Freeman's thoughts on Israel are predictable given his benefactors:
...in rereading one of Freeman's more vituperatively anti-Israel speeches last night, I became stuck on this line: "Demonstrably, Israel excels at war; sadly, it has shown no talent for peace."
More startling to me, though, is a statement he made about China's repression of dissent at Tiananmen Square:
On the massacre at Tiananmen Square in 1989, Mr. Freeman unabashedly sides with the Chinese government, a remarkable position for an appointee of an administration that has pledged to advance the cause of human rights. Mr. Freeman has been a participant in ChinaSec, a confidential Internet discussion group of China specialists. A copy of one of his postings was provided to me by a former member. "The truly unforgivable mistake of the Chinese authorities," he wrote there in 2006, "was the failure to intervene on a timely basis to nip the demonstrations in the bud." Moreover, "the Politburo's response to the mob scene at 'Tiananmen' stands as a monument to overly cautious behavior on the part of the leadership, not as an example of rash action." Indeed, continued Mr.

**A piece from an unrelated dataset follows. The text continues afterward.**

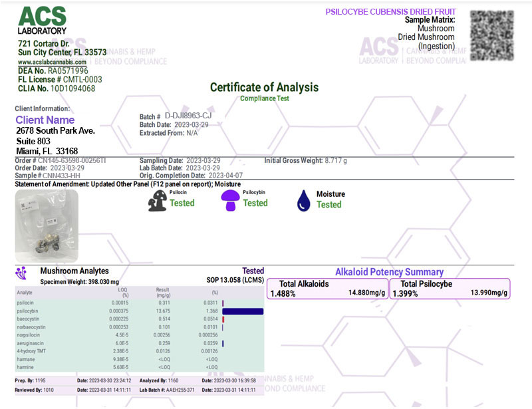Click the Certificate of Analysis title
Image resolution: width=532 pixels, height=409 pixels.
(265, 88)

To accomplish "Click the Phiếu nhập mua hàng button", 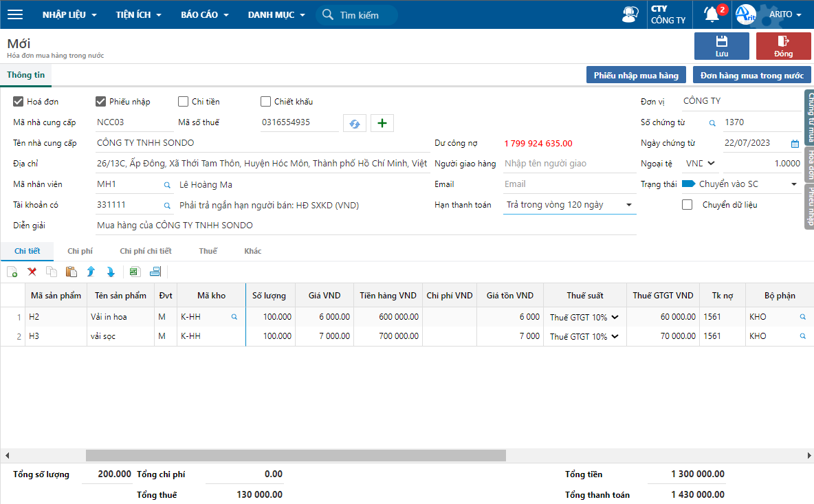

Freeman, "I do not believe it is acceptable for any country to allow the heart of its national capital to be occupied by dissidents intent on disrupting the normal functions of government, however appealing to foreigners their propaganda may be."
This is truly a disaster in the making. Obama is going to make Jimmy Carter look like Ronald Reagan.

References:
Michael Rubin
Jeffrey Goldberg
Gabriel Schoenfeld

Update: While most of the news media are ignoring this story, Fox News and the Wall Street Journal are finally picking it up.